The King, who was deposed by the Romanian communists in 1947, earlier on the day had Crown Princess Margareta read a poignant speech in Parliament in which he looked back to 1927, when he first became King of Romania, and to 1921, his year of birth and the year the Romanian communist party was founded.
In 1927, on the death of my grandfather, King Ferdinand, I was proclaimed King of Romania. In the eighty-seven years since then, I have been a direct witness of the rise and fall of both fascism and communism, two criminal systems that left in their wake more than one hundred million dead and many more millions maimed in body and soul.
My life has been one of long and loyal waiting: waiting for Europe to come to its senses, waiting for Romania to be restored to itself. Patience can sometimes be a weapon against historic destiny. Waiting and faith. Love and the sense of duty.
But in my long life I have also known blessed moments. God willed that I be in the front line of my country’s return to the dignified family of free nations, through Romania’s accession to full membership of the European Union and the North Atlantic Treaty Organisation.
My family and I have laboured greatly in the last twenty-five years, since the Fall of Communism, for a democratic, prosperous, free and dignified Romania. We shall not cease to do so until the end of our days, since we are convinced that the institution of the Royal House is part of our identity as a state and a nation.
Communism was born in Romania in the same year as I was, in 1921. More than nine decades later, I am fortunate to have the opportunity to address you now, in celebrating its fall.
So help us God!
King Mihai received former presidents of Albania (2), Belarus, Bulgaria, Latvia, Moldova, Poland (Lech Walesa), Romania (Emile Constantinescu), Serbia, Slovakia and Ukraine (2).

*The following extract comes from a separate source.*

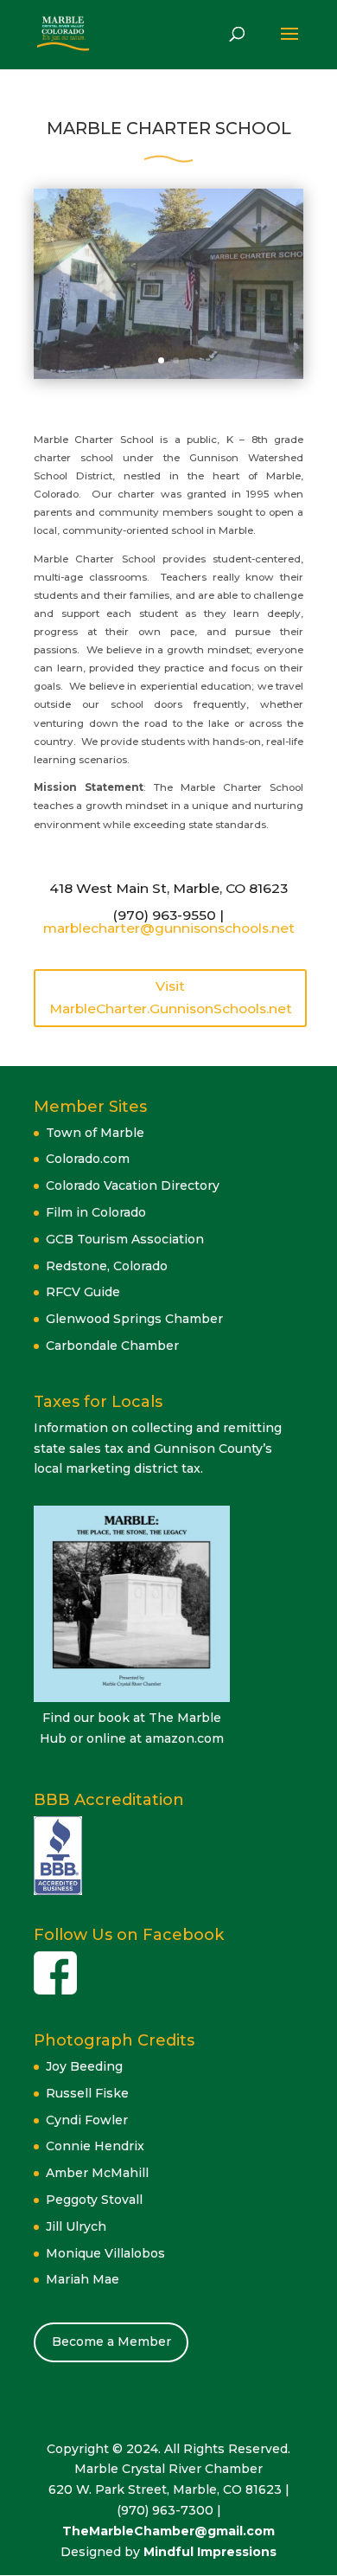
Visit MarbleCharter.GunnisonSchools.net (170, 998)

On Wednesday the King celebrated his 93rd birthday with a brief appearance on the palace balcony. Although his actuel birthday was in October and his name day was on November 8, the King waited till after the Romanian presidential elections to appear again in public in order not to influence the elections in any way.
President-elect Klaus Iohannis was welcomed to the palace for lunch. The new president paid tribute to the strength and dedication of the monarch and invited him to attend his inauguration, a far cry from president Ion Iliescu who prevented the King from returning to his native country after the fall of communism in 1989.